Dès lors, c'est à bon droit que le premier juge a retenu que les conditions d'une réception même tacite n'étaient pas réunies.
Par ailleurs, le rapport de M. [N] en date du 26 juillet 2021, rédigé après deux visites effectuées les 26 mai et 5 juillet 2021, établit d'une part que le 26 mai, le chantier avait été abandonné par l'entreprise (absence d'échafaudage alors que les façades Sud et Ouest n'étaient pas projetées), d'autre part qu'une différence de teinte est nettement perceptible sur une partie de la façade Est.
L'existence de cette différence de teinte est confirmée par les photos annexées au rapport de l'expert, par le procès-verbal de constat d'huissier du 3 janvier 2022, ainsi que par la lettre recommandée avec AR du 5 octobre 2021 du service de l'urbanisme de la mairie d'[Localité 4] à l'attention du gérant de la SCI, rédigée en ces termes :
« Suite au passage le jeudi 30 septembre 2021, sur le site de l'opération autorisée par le permis de construire cité en objet, de M. [I], instructeur des autorisations d'urbanisme au service commun de l'urbanisme réglementaire d'[Localité 4] Aglo, accompagné de l'architecte conseil de la ville pour les teintes, M. [F], il a été constaté, en votre présence, que la façade Est comportait deux nuances de teintes différentes d'enduit, visibles depuis la [Adresse 5], non prévues au permis de construire.
En effet, une seule nuance de teinte appliquée de manière uniforme était prévue pour l'ensemble des façades dans le permis de construire (gris perle de chez « Weber ») délivré le 27 avril 2018 et qui a été confirmée comme prévu par l'arrêté de permis, sur la base d'échantillons réalisés sur les façades, avant les travaux de revêtement.
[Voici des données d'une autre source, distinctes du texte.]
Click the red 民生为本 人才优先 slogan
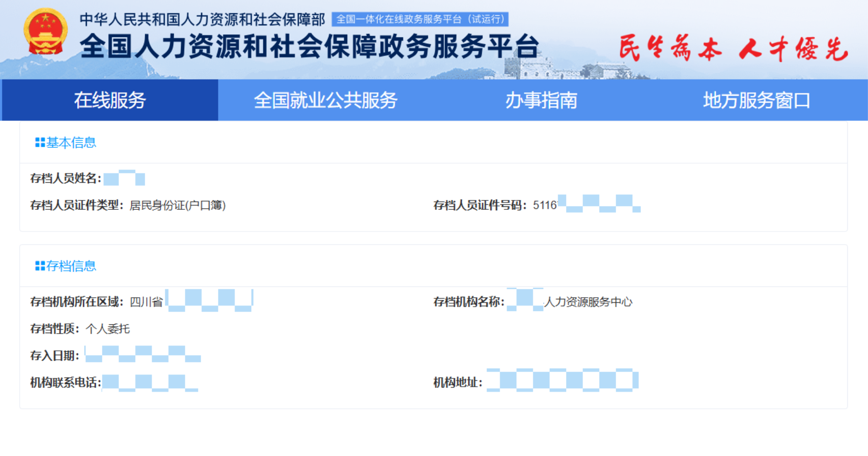 (733, 49)
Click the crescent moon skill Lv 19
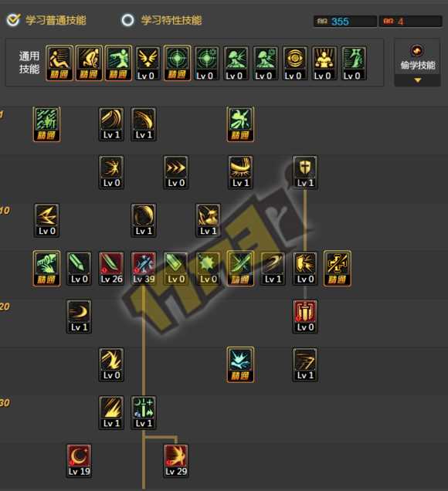The width and height of the screenshot is (448, 491). pos(80,461)
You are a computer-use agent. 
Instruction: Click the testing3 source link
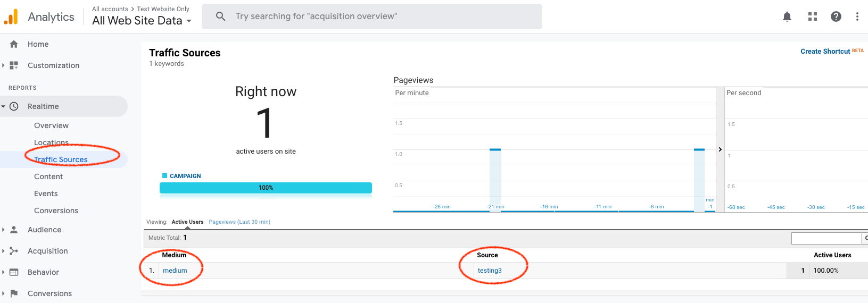[x=490, y=271]
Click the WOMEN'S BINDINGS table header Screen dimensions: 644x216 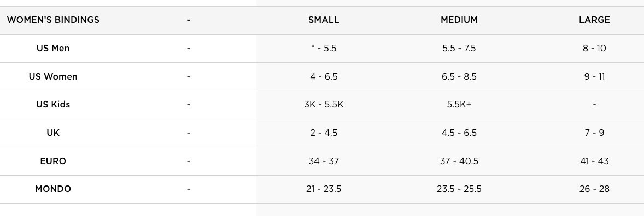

De plus, il a également été constaté, depuis la [Adresse 5], que la forme des parpaings sous l'enduit de revêtement, ressortait par endroit ce qui donne, ainsi, un aspect non satisfaisant sur le plan esthétique, pour cette partie de la façade.
Ainsi, je vous demanderai de bien vouloir reprendre le ravalement de cette façade afin que la commune ne soit pas dans l'obligation d'émettre une opposition à la déclaration attestant l'achèvement et la conformité des travaux (DAACT) relatifs au permis de construire cité en objet. »
Cette différence de teinte constitue une non-conformité aux stipulations contractuelles et aux règles de l'art.
Selon M. [N], la différence de teinte provient d'une erreur dans l'application de l'enduit (support trop humide lors de l'application qui a été faite en deux temps).
Ainsi que l'a relevé à bon droit le premier juge, si la société TC bâtiment conteste les conclusions de cet expert et si son rapport n'a pas la valeur d'une expertise judiciaire, pour autant il incombe à l'entreprise de justifier que l'inexécution de son obligation, qui est avérée, provient d'une cause qui lui est étrangère, ce qu'elle n'établit pas en l'espèce.
En effet, l'entrepreneur est tenu d'une obligation de conseil à l'égard du maître de l'ouvrage.
La société TC bâtiment excipe, dès lors, en vain de la fourniture par ce dernier de l'enduit, ou encore de la demande du maître de l'ouvrage d'interrompre les travaux, alors que dans une telle hypothèse qui n'est pas avérée, il lui appartenait d'alerter la société Rize sur les risques d'une application du produit à des périodes différentes ou encore sur l'inadéquation du produit fourni aux conditions de réalisation des travaux.
C'est donc à juste titre que le premier juge a considéré que l'inexécution par la société TC bâtiment de ses obligations ne souffrait aucune contestation sérieuse.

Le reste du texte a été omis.